_PODANE WPISY_
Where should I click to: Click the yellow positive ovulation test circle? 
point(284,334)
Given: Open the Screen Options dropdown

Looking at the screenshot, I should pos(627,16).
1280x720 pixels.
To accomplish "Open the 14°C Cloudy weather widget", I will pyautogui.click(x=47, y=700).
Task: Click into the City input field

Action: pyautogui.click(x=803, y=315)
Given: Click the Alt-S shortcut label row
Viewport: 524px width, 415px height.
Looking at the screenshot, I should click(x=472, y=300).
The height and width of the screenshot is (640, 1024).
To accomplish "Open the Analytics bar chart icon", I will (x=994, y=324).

_INSTRUKCJA DO ĆWICZENIA_
Przedstaw, proszę, wszystkie powyższe wpisy w postaci listy numerowanej i pomiń puste wiersze.

_ROZWIĄZANIE ZADANIA_
1. Where should I click to: Click the yellow positive ovulation test circle? 
2. point(284,334)
3. Given: Open the Screen Options dropdown
4. Looking at the screenshot, I should pos(627,16).
5. 1280x720 pixels.
6. To accomplish "Open the 14°C Cloudy weather widget", I will pyautogui.click(x=47, y=700).
7. Task: Click into the City input field
8. Action: pyautogui.click(x=803, y=315)
9. Given: Click the Alt-S shortcut label row
10. Viewport: 524px width, 415px height.
11. Looking at the screenshot, I should click(x=472, y=300).
12. The height and width of the screenshot is (640, 1024).
13. To accomplish "Open the Analytics bar chart icon", I will (x=994, y=324).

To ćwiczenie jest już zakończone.